TASKS TO COMPLETE
1. From the fitness interview, list every sport the person being interviewed says they took part in during junior high and high school.
2. Write the next part of the fitness interview, picking up right after its final line.

begin DOCUMENT SECTION

Brian Stamel After Get Strong Challenge

Dragon Door: Before we talk about your experience with the Get Strong Transformation Challenge, what's your background with exercise, fitness, or sports?

Brian Stramel: In Jr. High, my dad made me join football. I don't know why, I was pretty wimpy back then and I remember crying about it. When I quit, he made me join again and finish. In high school, my best friend wanted to join cross country running, so I went along with it and did cross country skiing and track all through high school. At some point while competing in those individual sports, I just decided to be tougher. While I was still in high school, I enlisted in the Army with an Airborne Ranger contract. So, it was infantry then Ranger training. I was really fit from high school varsity athletics and then from serving in a difficult part of the military.

I've always kept up with my fitness level at least, and I'm still serving in the National Guard, as an infantry officer. While passing the Army PT test is easy, I also want to be in shape for combat, and set a good example for my solders and NCOs.

Dragon Door: That makes a lot of sense! What inspired you to participate in the Get Strong Transformation Challenge?

end DOCUMENT SECTION
begin DATA ENTRIES

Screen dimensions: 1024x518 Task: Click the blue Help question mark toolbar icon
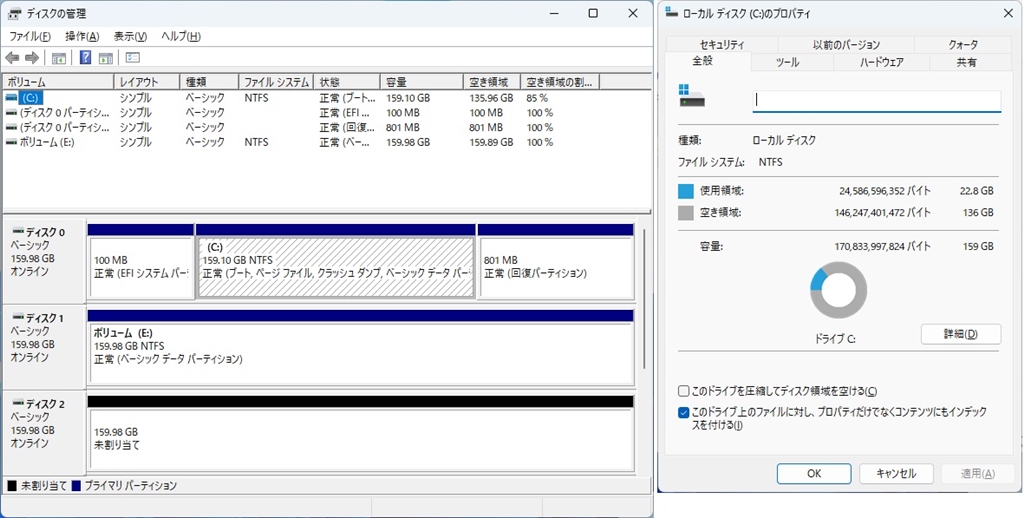pyautogui.click(x=85, y=57)
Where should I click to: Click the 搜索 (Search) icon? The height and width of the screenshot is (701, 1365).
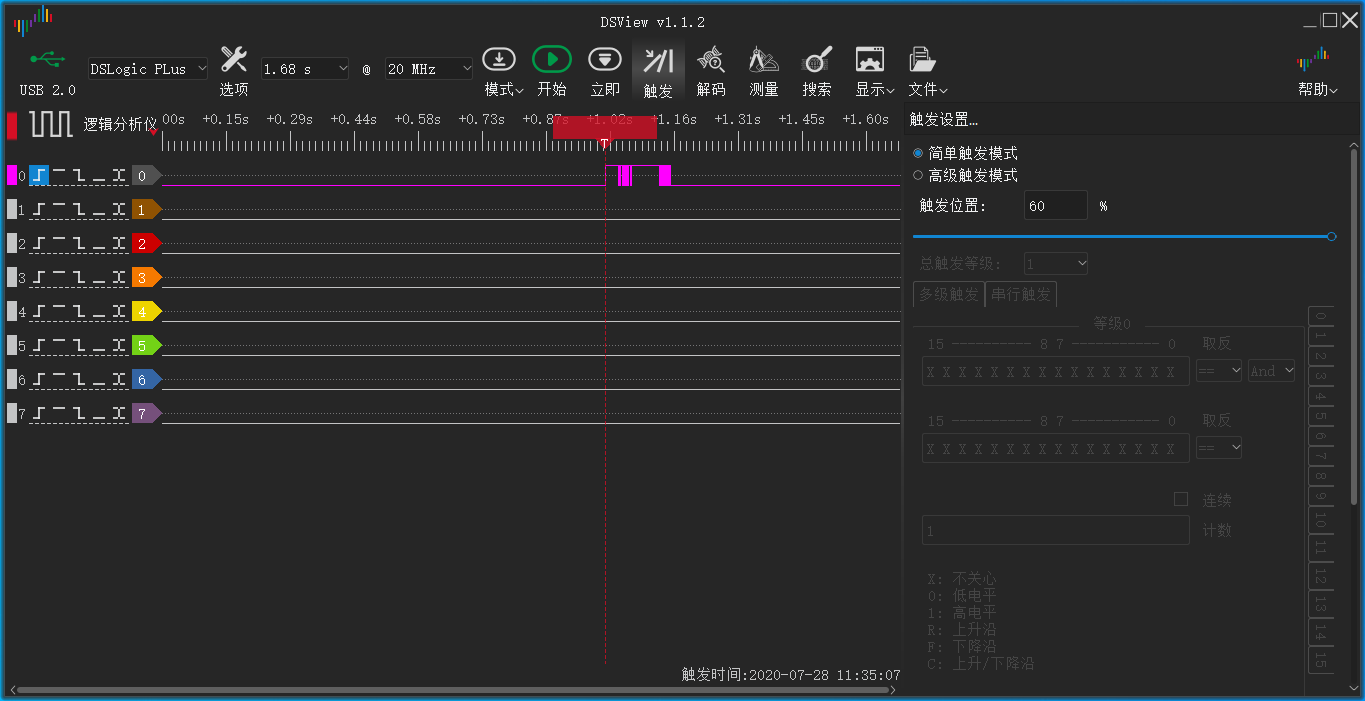click(x=816, y=59)
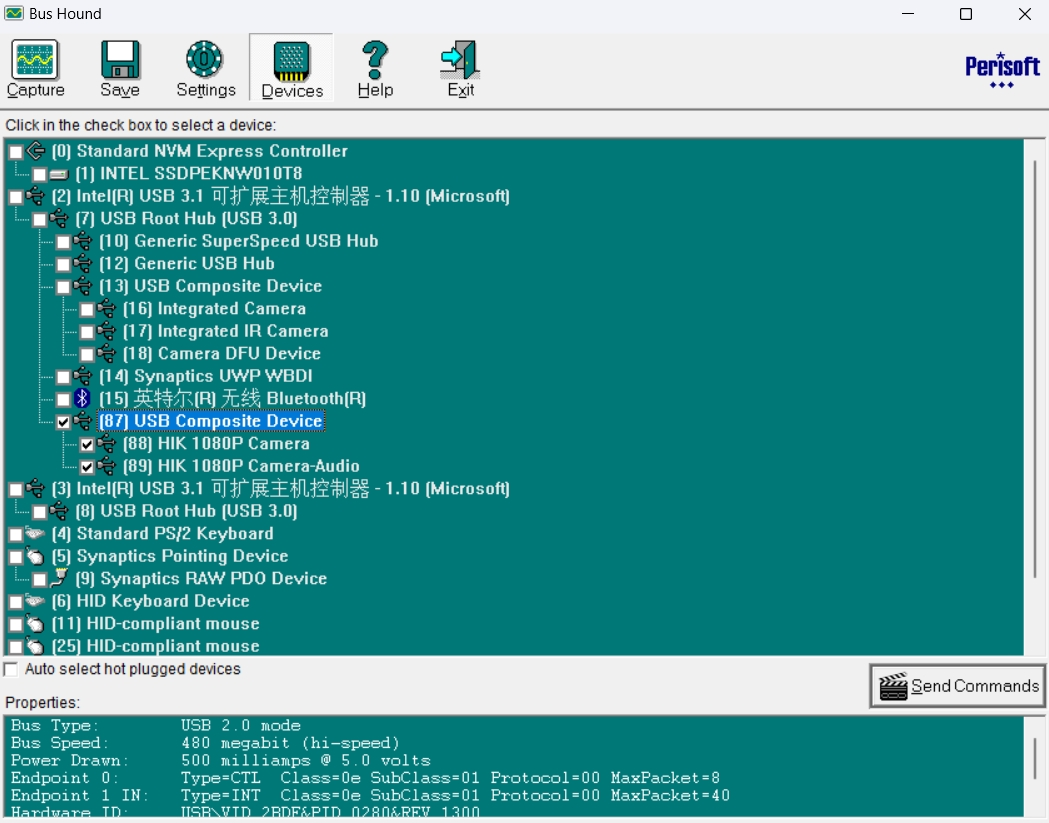The image size is (1049, 823).
Task: Click the Bluetooth icon for device 15
Action: 83,399
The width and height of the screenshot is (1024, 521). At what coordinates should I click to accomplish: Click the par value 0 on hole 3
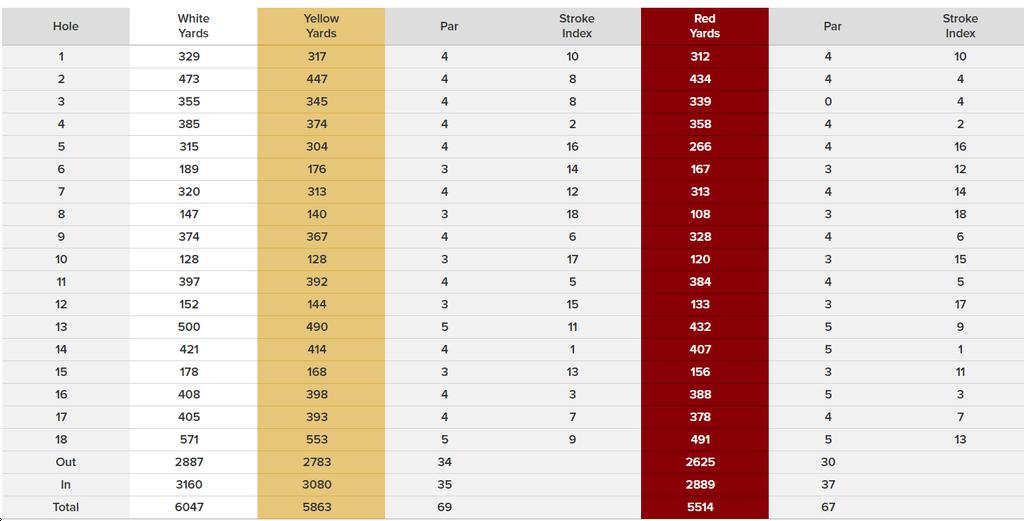pos(828,102)
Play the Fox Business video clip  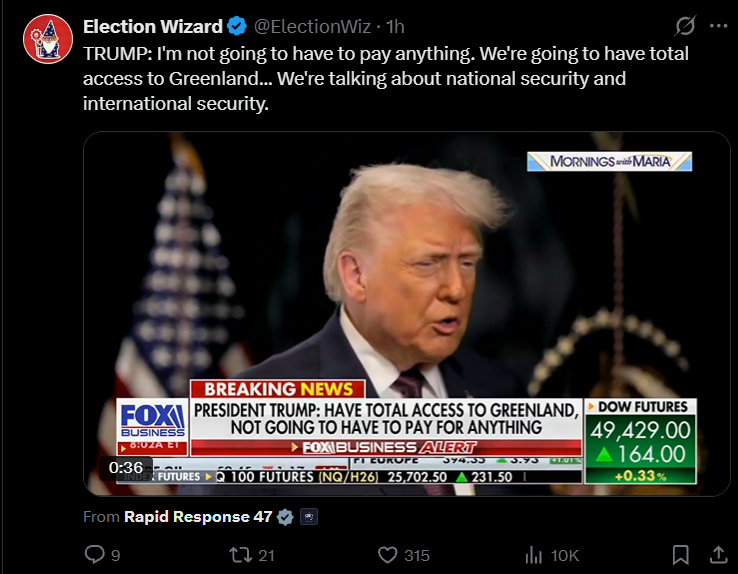coord(407,313)
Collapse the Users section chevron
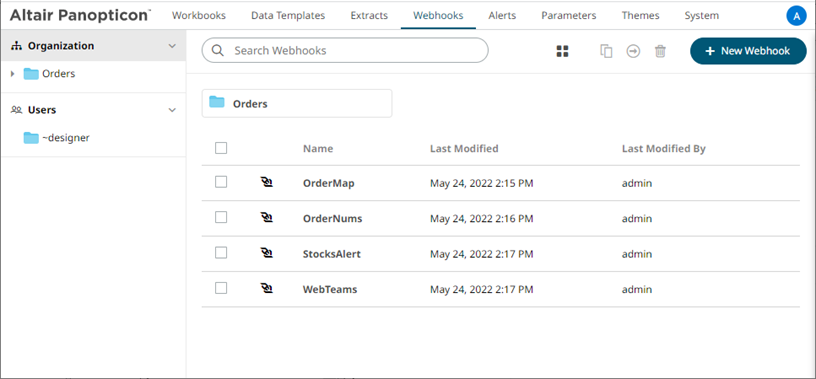This screenshot has height=379, width=816. (172, 110)
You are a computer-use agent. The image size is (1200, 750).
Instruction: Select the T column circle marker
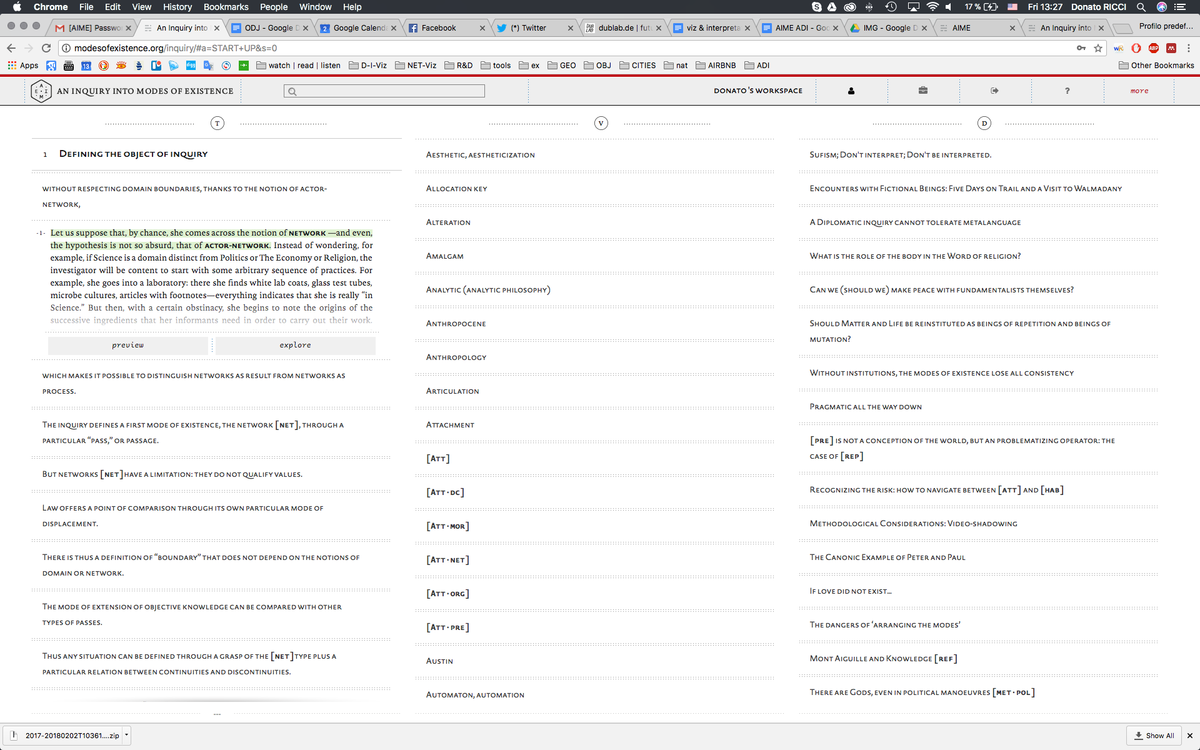click(x=216, y=122)
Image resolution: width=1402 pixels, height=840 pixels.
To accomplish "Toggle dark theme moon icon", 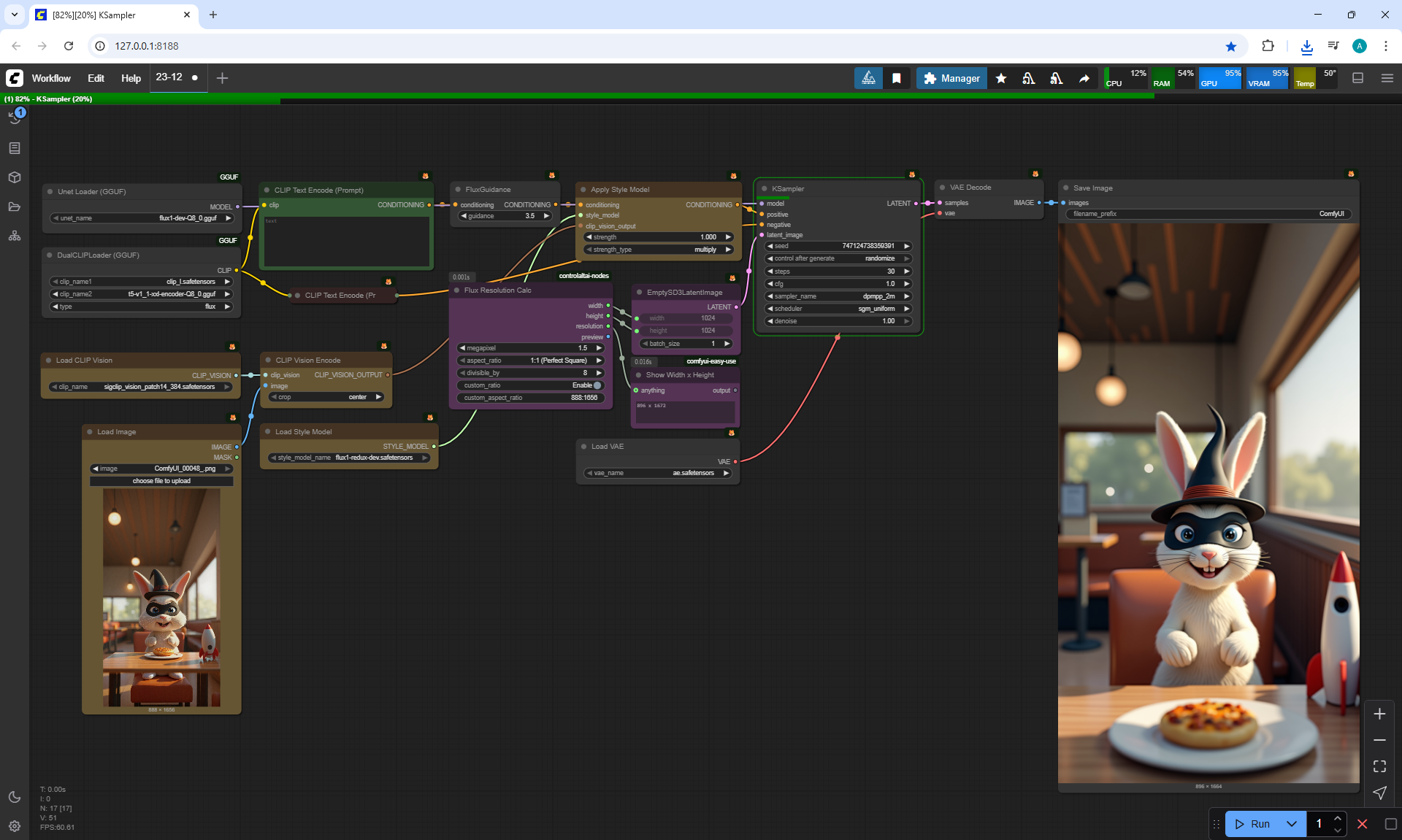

end DATA ENTRIES

ANSWERS PROVIDED
1. Football, cross country skiing, and track.

2.
Brian Stramel: My weight had slowly crept up over the last six months, even though I was still pretty fit. I bought the Get Strong book right when it came out and read it. At the time, I was doing something else, but decided that it would be my next fitness program. My weight had crept up to nearly 200lbs, and when I get to the high 190s, that’s when I know I need to fix it. Making the mental commitment to do something about it happened to coincide with the Get Strong challenge. I managed to squeak in my entry on the final day and knew that this external motivation would help keep me on track.

Dragon Door: After you decided to take the challenge, what was your next step?

Brian Stramel: I decided while I was away from home doing a week of National Guard training. But, once I decided to do it, I started with the phase one test at the gym on the military base. I passed the phase one test and could have probably almost passed the phase two test except for the handstands. Those are tough. I started dialing in my nutrition once I got home—and after the Fourth of July. I wasn't going to start a diet on a holiday!
 
Brian Stramel Before And After The Get Strong Transformation Challenge

Dragon Door: Smart! What kind of nutritional changes did you make?

Brian Stramel: My wife and I switched to the Paleo diet about a year and a half ago, so my nutrition wasn’t that bad. It was really just alcohol—I love beer, which is the worst for fat loss. But, I love brewing beer and I'm really into it. Going forward, I've got to figure out a maintenance plan where I can still enjoy it on occasion. I can trace all my weight gain just to alcohol calories. While my eating was fine, microbrews are usually between 200-300 calories, so just two of them can equal 600 empty calories!

Dragon Door: That is a lot! Along with the handstands, were there any particular moments where you found a sticking point that provided a learning experience?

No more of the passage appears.